Friday, July 11, 2008

Breathe, but not too deeply.

Still substantively on page 8 of the 52 pages of Chapter 169 of the Acts of 2008 of the Commonwealth of Massachusetts, also known as the Green Communities Act, I did skim ahead and found that there are 124 Sections of the Act, at least 53 of which are just inserting sections or words into the existing laws, 25 of which are effective date related, and one actually repeals something!

SECTION 59. Subsection (f) of section 1A of chapter 164 of the Generals Laws is hereby repealed.

Well, that’s exciting. Let’s find out what has been repealed, shall we?

A quick glance (and careful number, letter, parenthesis, period, and italics following) yields that that there is no subsection (f) of Chapter 164 section 1A! The one ray of light in the entire document refers to the repeal of a non-existent subsection!

It’s really hard reading through the laws not only due to the convoluted, sub-sectioned, and awkwardly referential language, but mostly because it is a naked attempt to centralize electrical utilities which seems to have been accomplished with any possible dissent muffled under the warm and fuzzy Green blanket.

It’s another bureaucratic behemoth that feeds itself on the auction of allowances, defined as “an authorization to emit a fixed amount of carbon dioxide”. The auction/allowance program administered by the state under a gigantic amount of new regulations yet to be promulgated, calls for the a gigantic increase in the bureaucracy, including, but certainly not limited to a new office under the attorney general of “ratepayer advocacy”, an assistant attorney general whose “full time and attention” will be devoted to that new office, special consultants to help that assistant, not to mention the new staffing required for the Department of Environmental Protection and Department of Energy Resources to push the papers (oops, maybe they’ve gone paperless – you know, save a tree or two) paid for by whom? You (me in this case).

The sheer increase in hoop-jumping the utilities must soon go through is truly staggering. In addition to a consumer tax per kilowatt hour to fund the energy programs, this Act strangles utilities in cost analysis and charges them with developing eight specific programs, but is not limited to such. All of this is done under the pretext of saving the consumer money. Again, I’m on page 8 of 52.

What will all this new state government accomplish? According to SECTION 7 of the Act which amends Chapter 21A of the MGL, the “Cap and trade program” will control emissions that will achieve the desired environmental effects.

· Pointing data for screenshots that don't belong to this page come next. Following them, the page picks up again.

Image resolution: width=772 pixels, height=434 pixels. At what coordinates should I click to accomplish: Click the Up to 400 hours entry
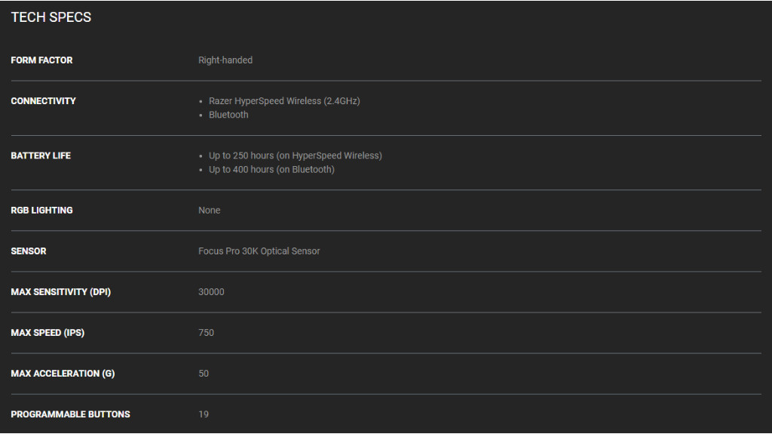pos(271,169)
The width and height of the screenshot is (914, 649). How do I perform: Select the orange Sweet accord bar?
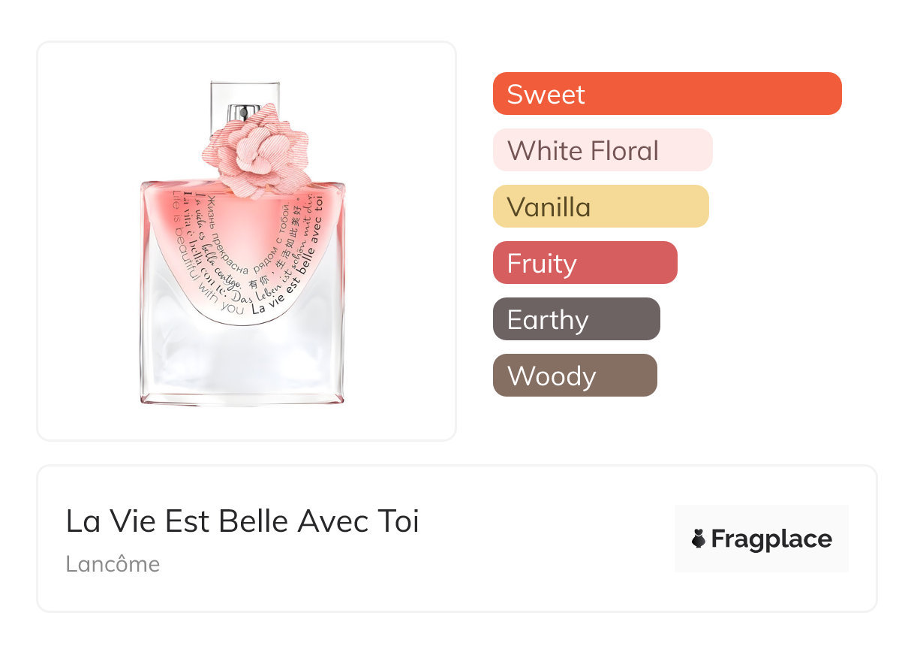pyautogui.click(x=667, y=94)
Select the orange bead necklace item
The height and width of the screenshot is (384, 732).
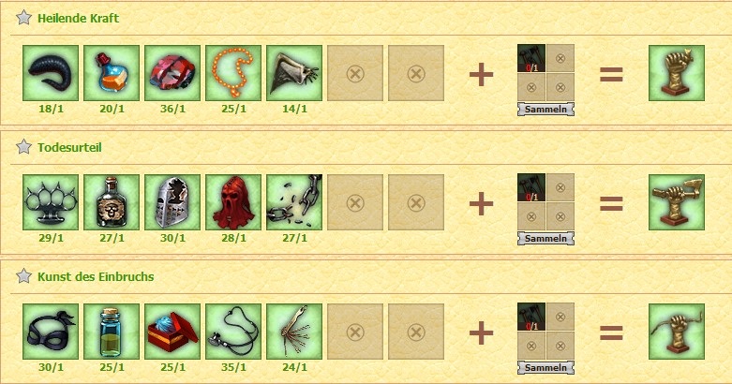[233, 73]
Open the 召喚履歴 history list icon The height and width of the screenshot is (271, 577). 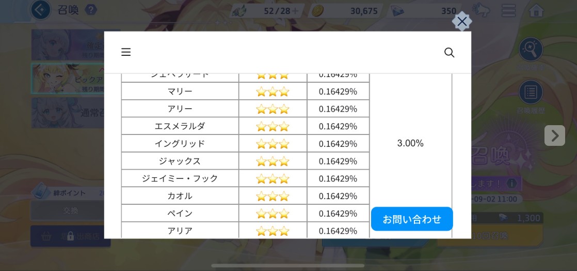click(x=531, y=93)
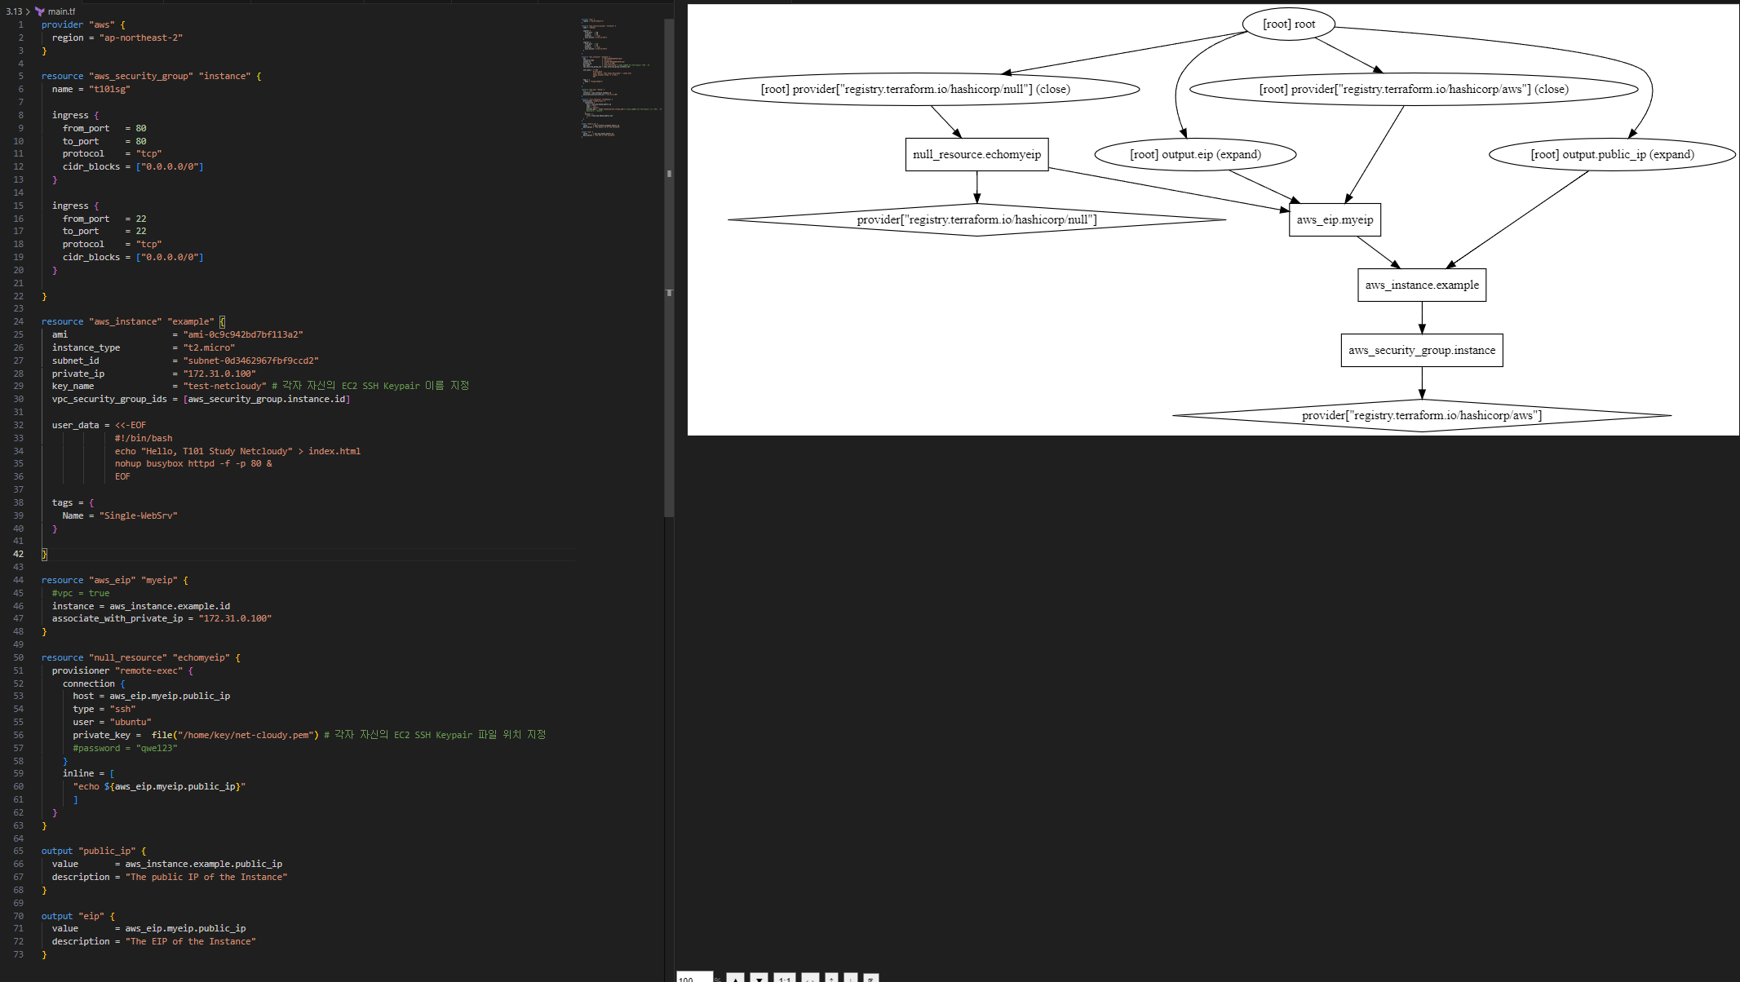This screenshot has width=1740, height=982.
Task: Click the [root] output.public_ip (expand) node
Action: click(x=1612, y=154)
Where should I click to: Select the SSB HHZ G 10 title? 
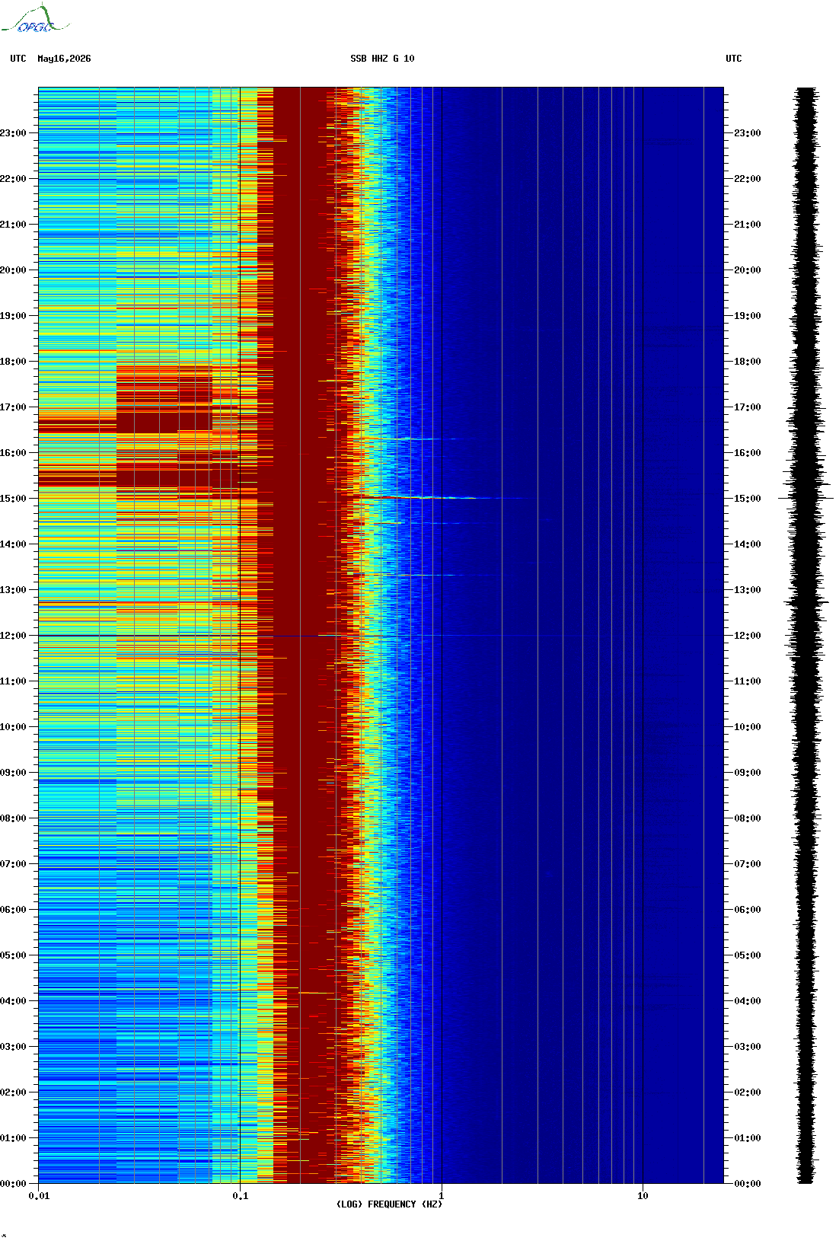(382, 59)
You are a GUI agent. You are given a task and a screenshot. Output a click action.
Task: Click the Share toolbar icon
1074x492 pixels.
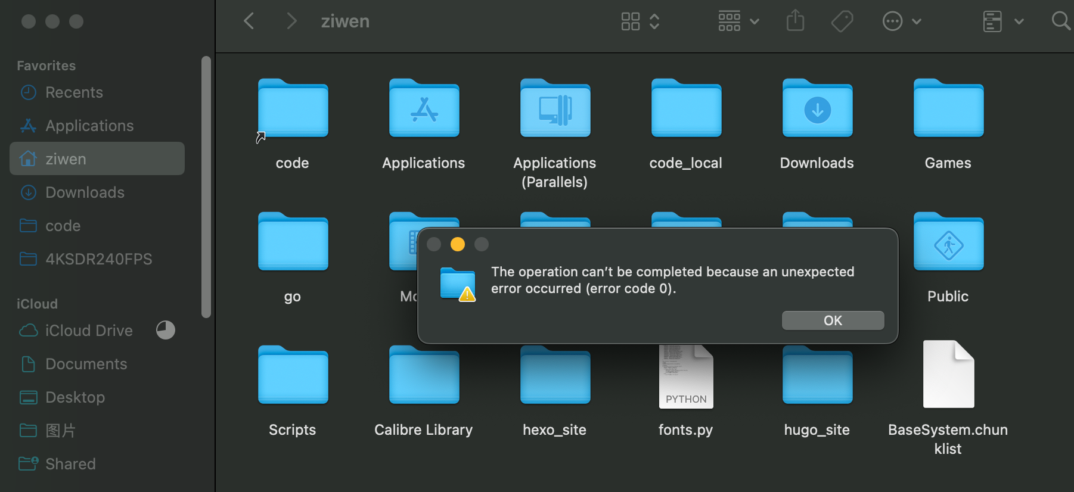tap(795, 21)
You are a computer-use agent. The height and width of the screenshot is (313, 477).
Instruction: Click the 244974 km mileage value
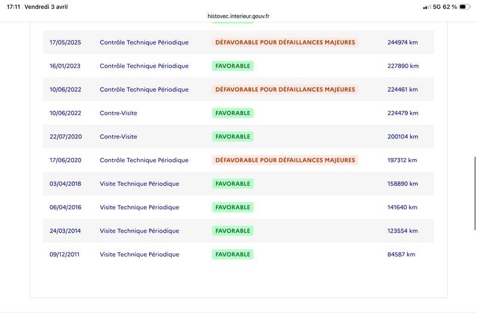pos(403,42)
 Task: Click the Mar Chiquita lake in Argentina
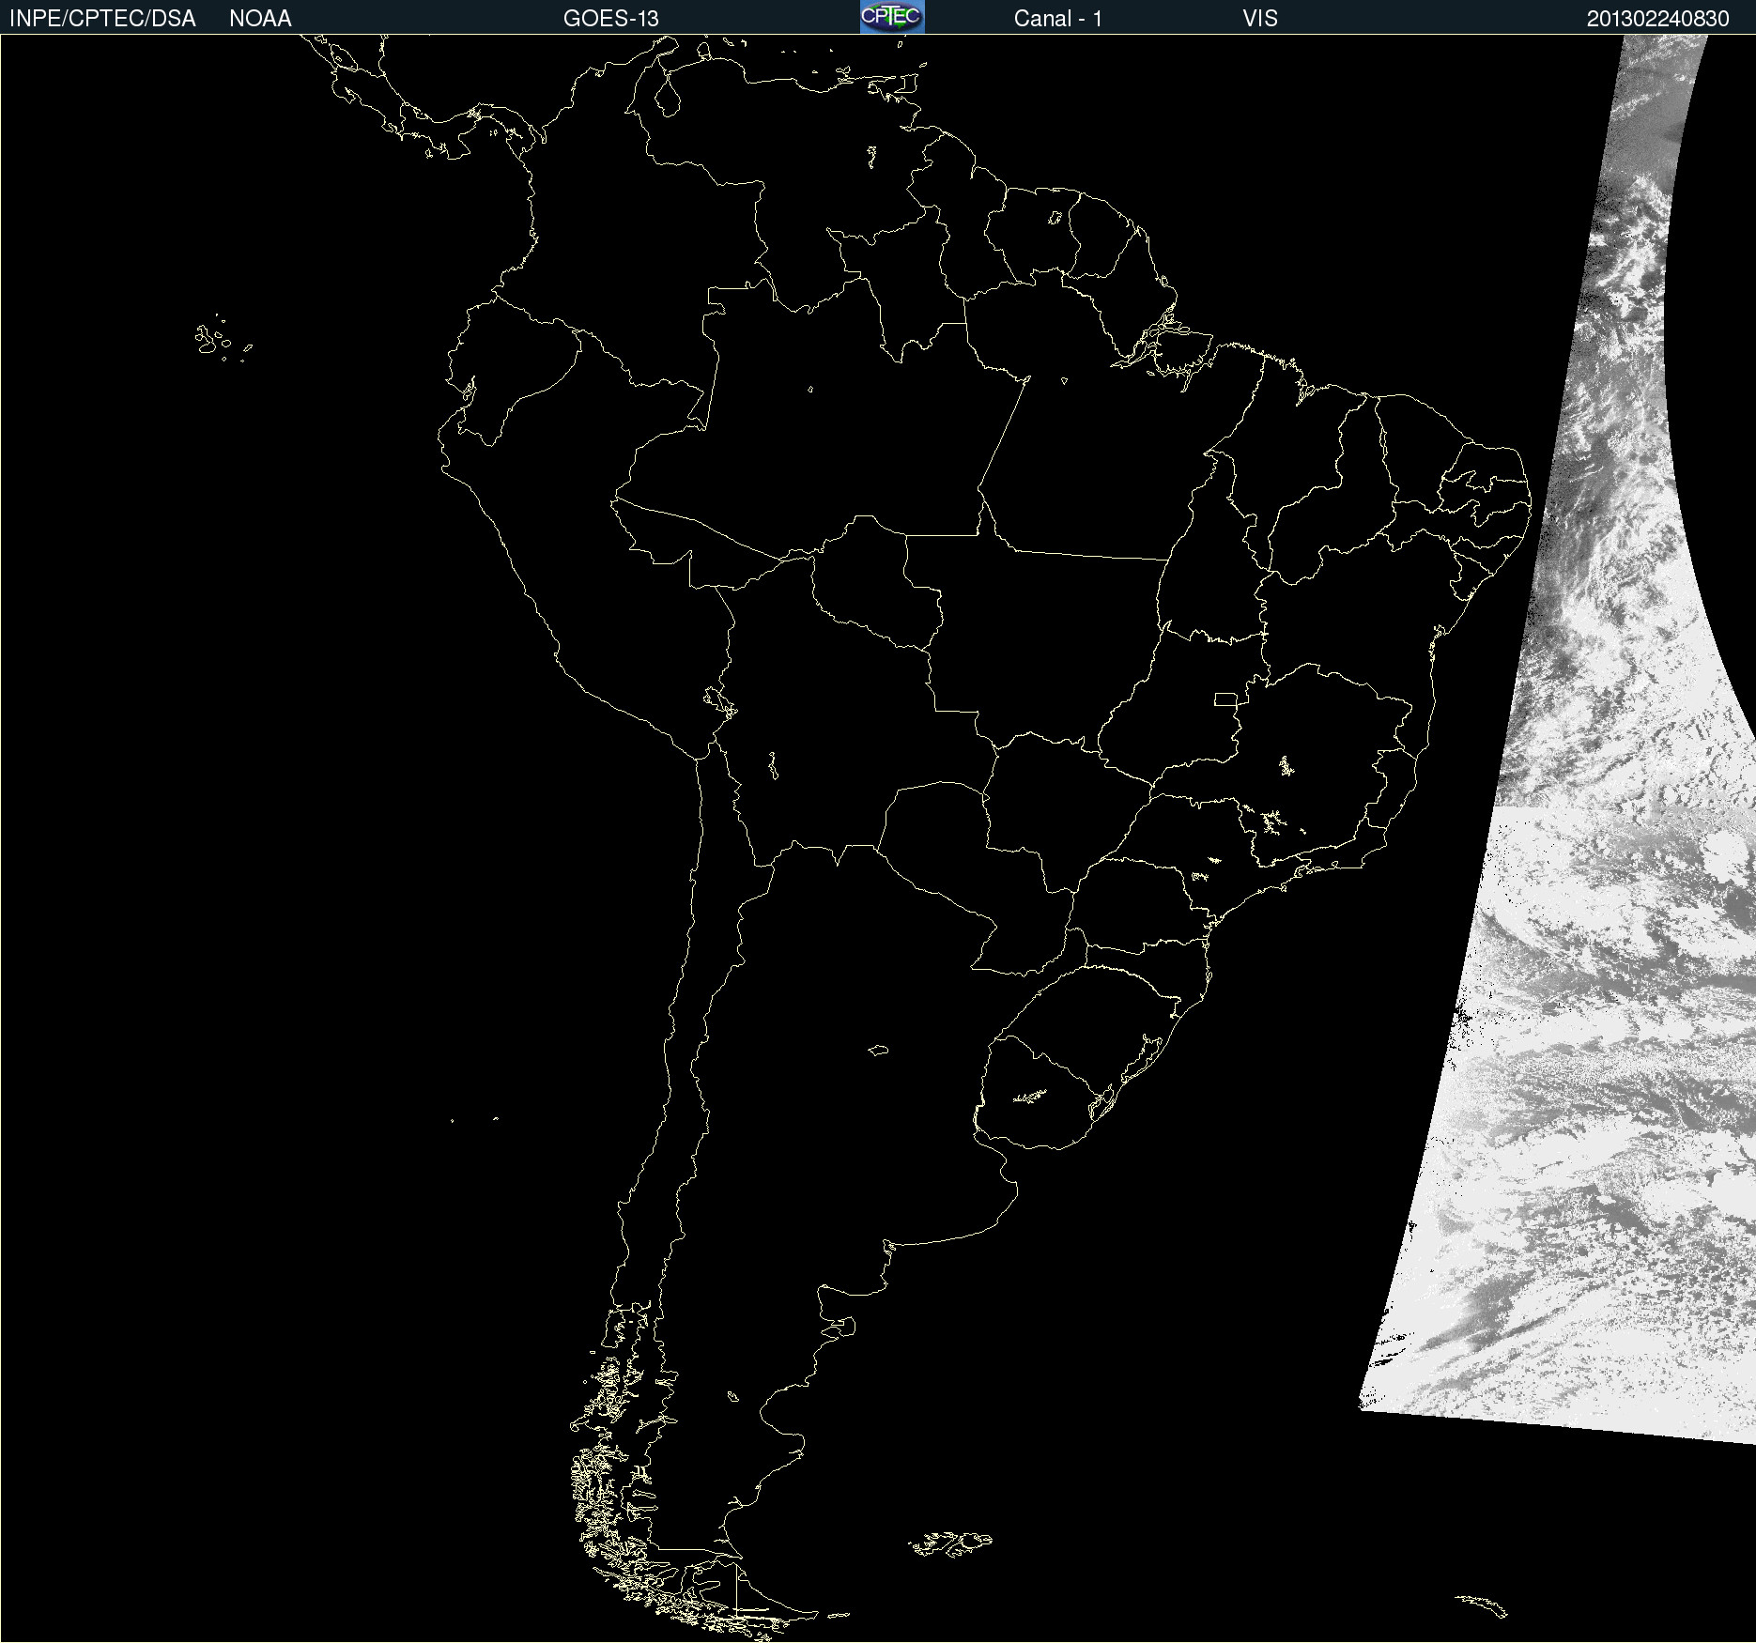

That’s it.

Before you non-Masssuicites get smug, you might want to take a look at that same SECTION 7, section 22 (e):

The responsibilities created by establishing a carbon dioxide cap and trade program shall be in addition to any other responsibilities imposed by any other general or special law or rule or regulation and shall not diminish or reduce any power of authority of the department, including the authority to adopt standards and regulation necessary for the commonwealth to join and fully participate in a multistate program at any stage in the development and implementation of such a program intended to control emissions of carbon dioxide or other substances that are determined by the department to be damaging or altering the climate.

This is just the beginning. The Memorandum of Understanding dated December 20, 2005 (a scant 20 pages and based on “growing scientific consensus”), and its subsequent Model Rule (a whopping 163 pages “designed to stabilize and then reduce anthropogenic emissions of CO2”, so the livestock have been spared) establishes these cap and trade programs within the northeast region of the United States and other regions established by the RGGI (a regional cooperative effort to reduce CO2 emissions – “a greenhouse gas which causes global warming”).

I hate to get all alea jacta est here, but this is pretty bad. The best we can hope for is that this program gets so heavy it suffocates under the weight of its own carbon dioxide load. If this shows us anything it's that once laws are made, they are seldom repealed.

1 comment:

Kim said...

Good for you for delving into the legalese. I've tried and I always stumble when I find out that the whole lawyerly profession uses some very common English word in some very wierd super-legal way.

Nice history reference! I even remember how to pronounce it. Boy, I miss listening to the lectures too. My littlest will let me listen in.